:: THE TASK ::
Please write out only the lines from the line with "The height and" to the line with "Click the second line of paragraph text", inclusive, exactly as they stand below, without the pictures.

%%

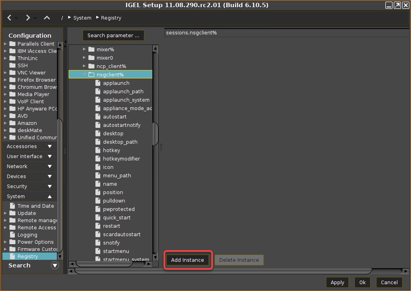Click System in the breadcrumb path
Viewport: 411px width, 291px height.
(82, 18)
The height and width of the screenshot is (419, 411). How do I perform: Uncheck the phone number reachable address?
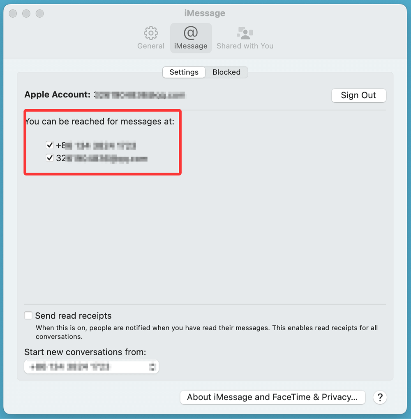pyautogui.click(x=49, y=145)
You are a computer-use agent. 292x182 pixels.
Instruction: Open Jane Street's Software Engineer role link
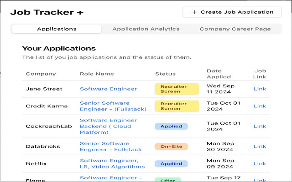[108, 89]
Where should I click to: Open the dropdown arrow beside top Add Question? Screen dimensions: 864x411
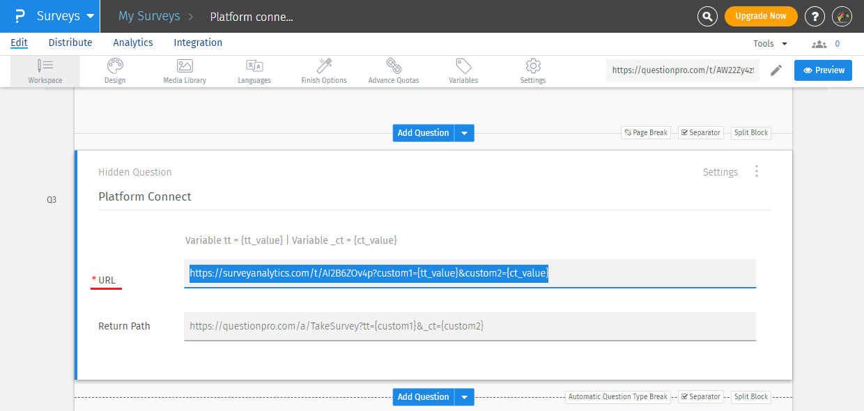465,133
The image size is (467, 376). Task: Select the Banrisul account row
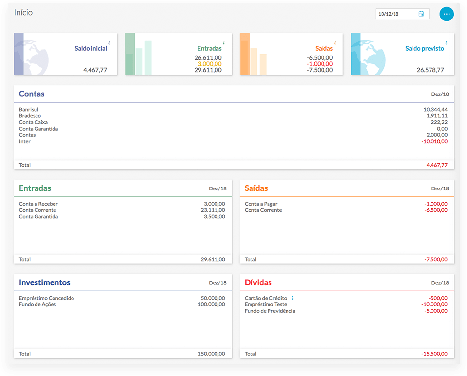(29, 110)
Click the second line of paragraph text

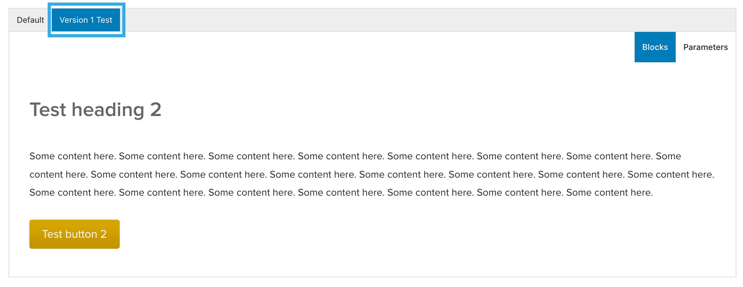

%%
%%

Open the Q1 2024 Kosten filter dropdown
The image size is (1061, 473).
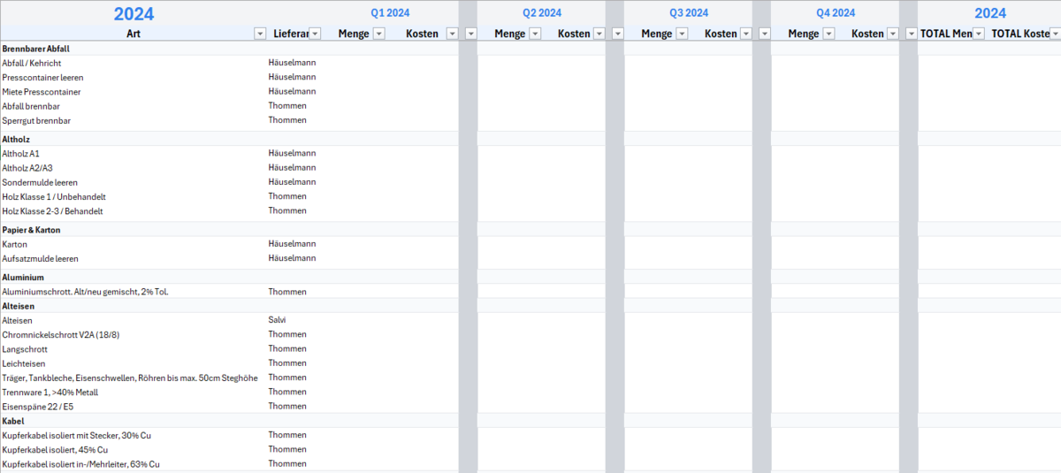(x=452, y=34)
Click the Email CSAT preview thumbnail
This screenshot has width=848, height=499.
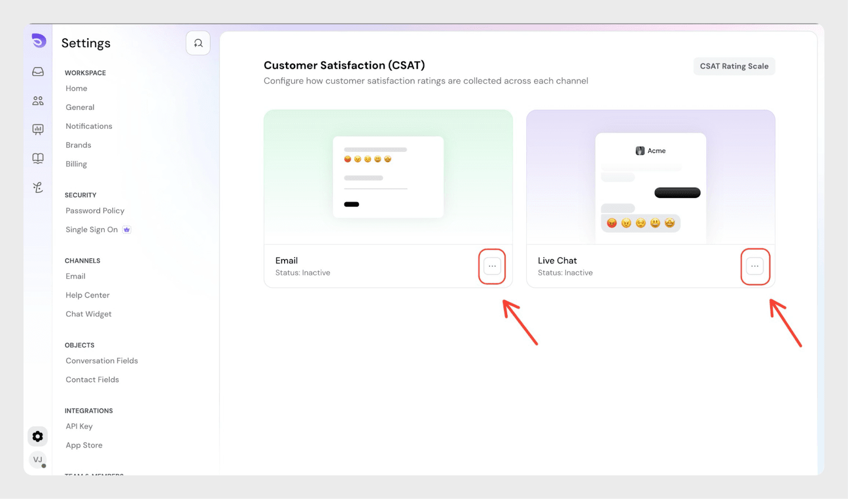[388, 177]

%%

:: ANSWER TO THE EXERCISE ::
The height and width of the screenshot is (419, 411). How do I perform: Uncheck the phone number reachable address?
pyautogui.click(x=49, y=145)
You are a computer-use agent. 292x182 pixels.
Instruction: Open Jane Street's Software Engineer role link
[108, 89]
Where should I click to: Open the dropdown arrow beside top Add Question? Screen dimensions: 864x411
465,133
The image size is (467, 376). Task: Select the Banrisul account row
(29, 110)
Click the second line of paragraph text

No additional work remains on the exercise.